Professional achievements and their designations can quickly become an alphabet soup. For home inspectors, you will see such designations as ACI, CCI, MCI (and many others) – but what do they mean? ACI stands for ASHI Certified Inspector, CCI stands for CREIA Certified Inspector, and MCI stands for Master CREIA Inspector. ACI and CCI are the standard membership levels for each organization, but in this post, we’ll focus on what it takes to become a Master CREIA Inspector (MCI), and why it matters.

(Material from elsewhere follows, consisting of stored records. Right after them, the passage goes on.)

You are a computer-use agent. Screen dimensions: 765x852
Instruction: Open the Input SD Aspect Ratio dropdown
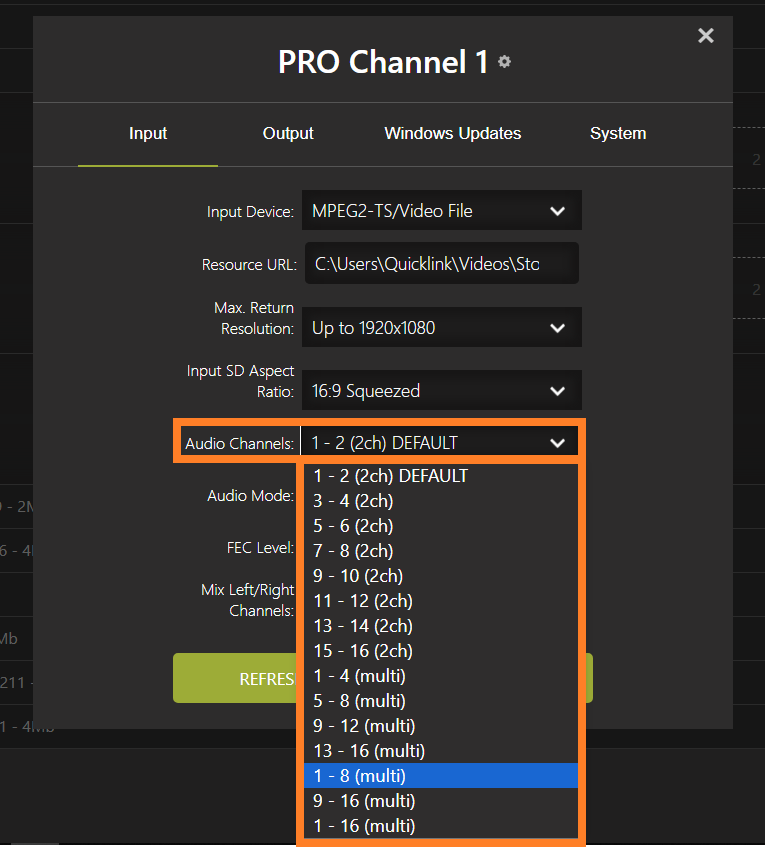(441, 390)
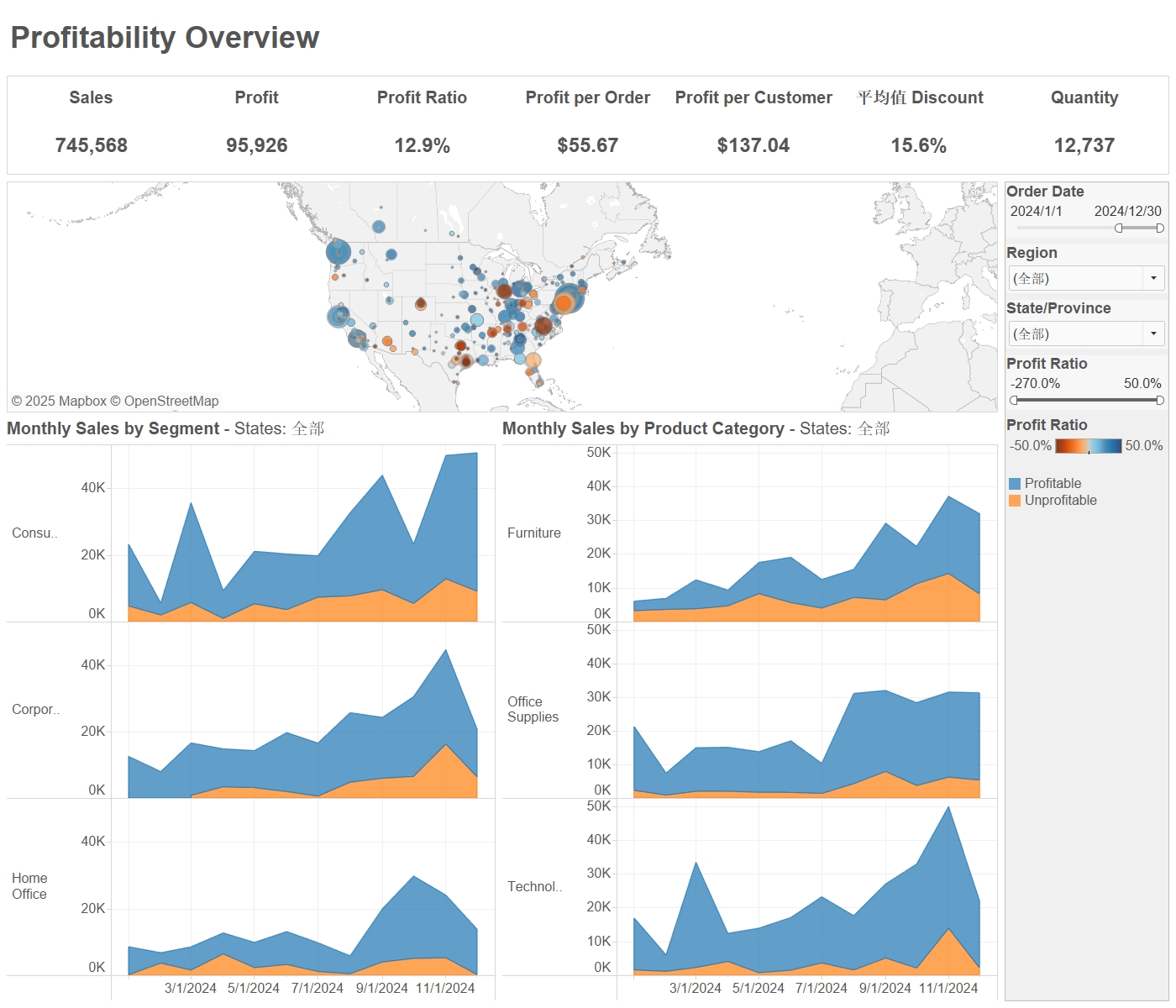Select the Profit Ratio KPI value 12.9%

422,145
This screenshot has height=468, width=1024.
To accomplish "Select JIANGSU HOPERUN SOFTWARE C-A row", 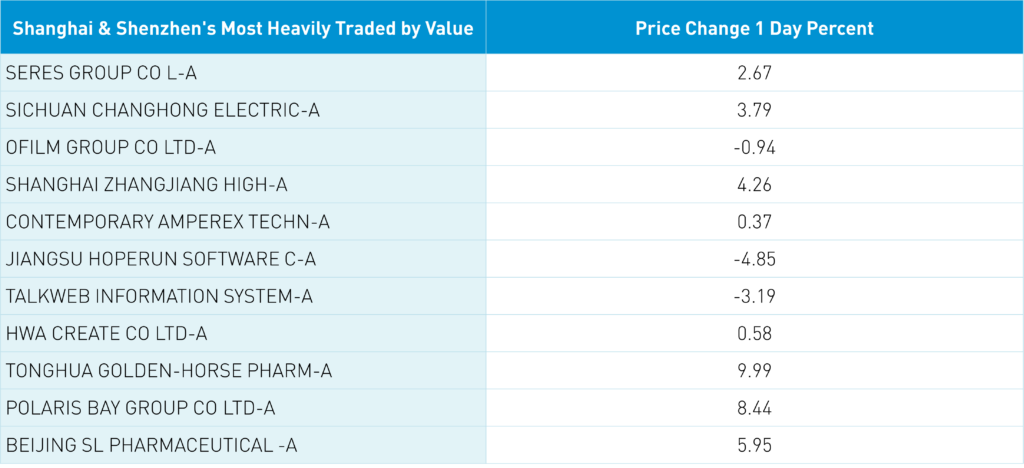I will coord(160,260).
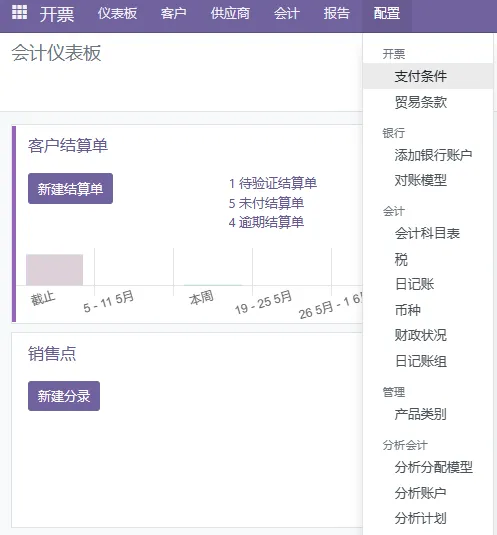This screenshot has height=535, width=497.
Task: Click the 新建结算单 button
Action: [70, 189]
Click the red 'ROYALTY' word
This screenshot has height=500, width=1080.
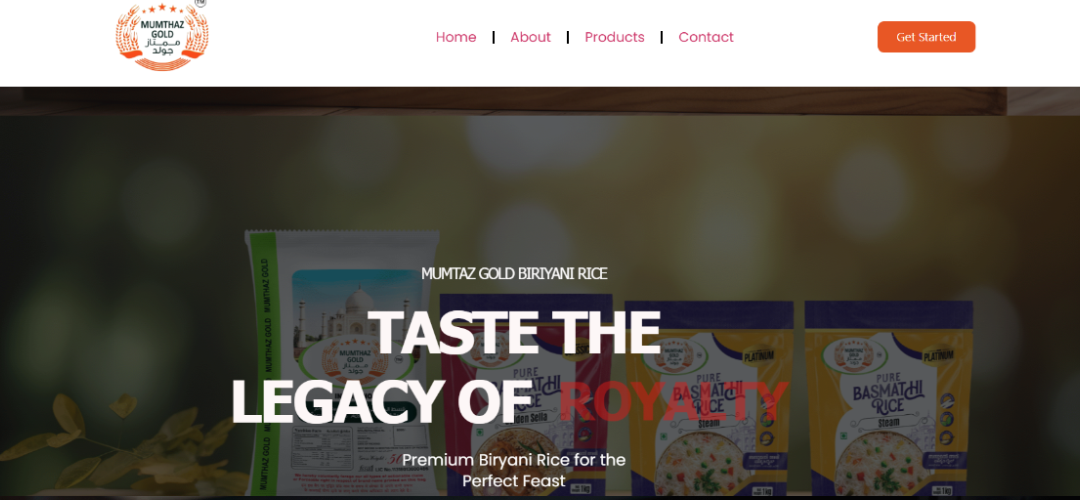[673, 402]
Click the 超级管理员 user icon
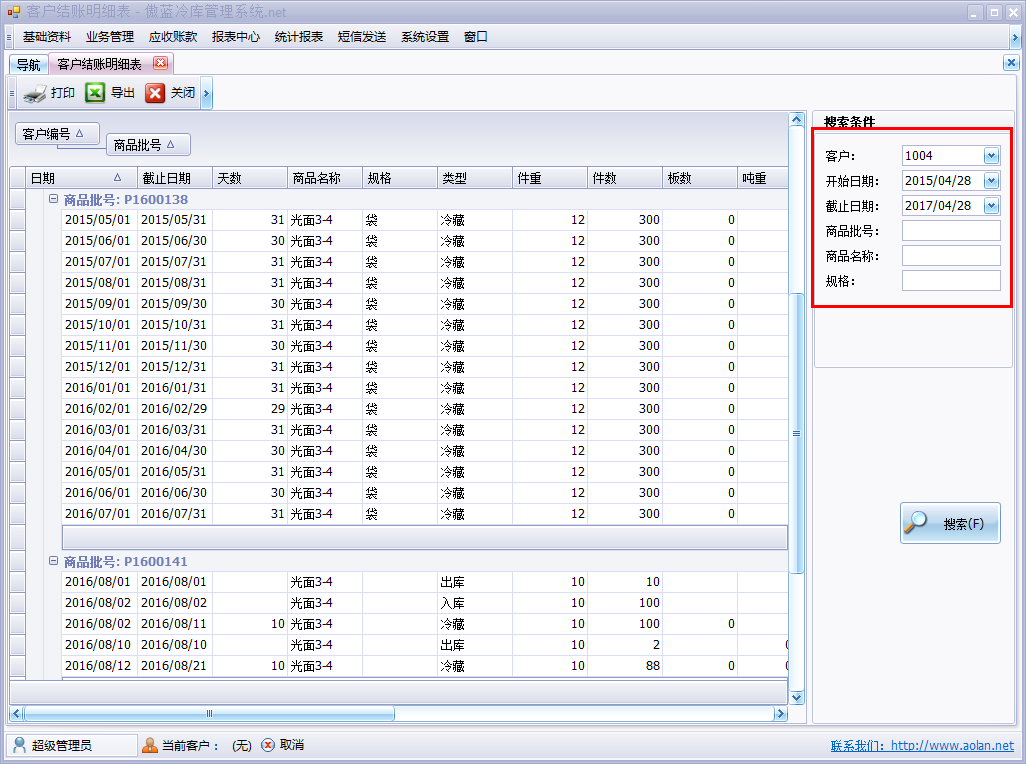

Master CREIA Inspector Requirements
Above and beyond the normal requirements to become a CCI, a Master CREIA Inspector has to meet these requirements:
- Hold CCI designation for at least two years
- Be an ICC (code) certified Residential Combination Inspector, the same certifications required to be a city building inspector
- Earn at last 250 continuing education credits above the 30 yearly requirement
- Perform over 1,000 home inspections
- Pass a master level ride along review with another Master CREIA Inspector
Why Does it Matter?
As is common in many other industries, most inspectors will just do the bare minimum to keep their basic certifications, and be happy with that. But if you are looking for a more qualified inspector, one who has taken the initiative, and pride in their craft, to reach for a higher level of professionalism, then the choice is clear: a Master CREIA Inspector. So in my opinion, the most qualified home inspectors will be both an ASHI Certified Inspector (ACI) and Master CREIA Inspector (MCI).
I started working on my ICC code certifications in 2014 and took a few classes to help with test preparation, and passed that fourth and final test in May of 2017. A few members from my local ASHI chapter (GGASHI) formed a study group which helped immensely. Many thanks to John Fryer, Brian Cogley, Eric Meyer, and the many others who helped me through this process.
The final step was a master level ride along with Skip Walker, who was gracious enough to come over all the way from the peninsula to follow me on an inspection in Oakland. Skip performed a very thorough review of me and my inspection process and told me afterwards that I was the first new CREIA MCI in a few years – so I guess it was a pretty special achievement after all.
In closing, if you are a home buyer or seller, I would look to hire a Master CREIA inspector. If you are an inspector looking to challenge yourself and improve your craft I encourage to to go for this designation, and if you have any questions about the process, feel free to ask.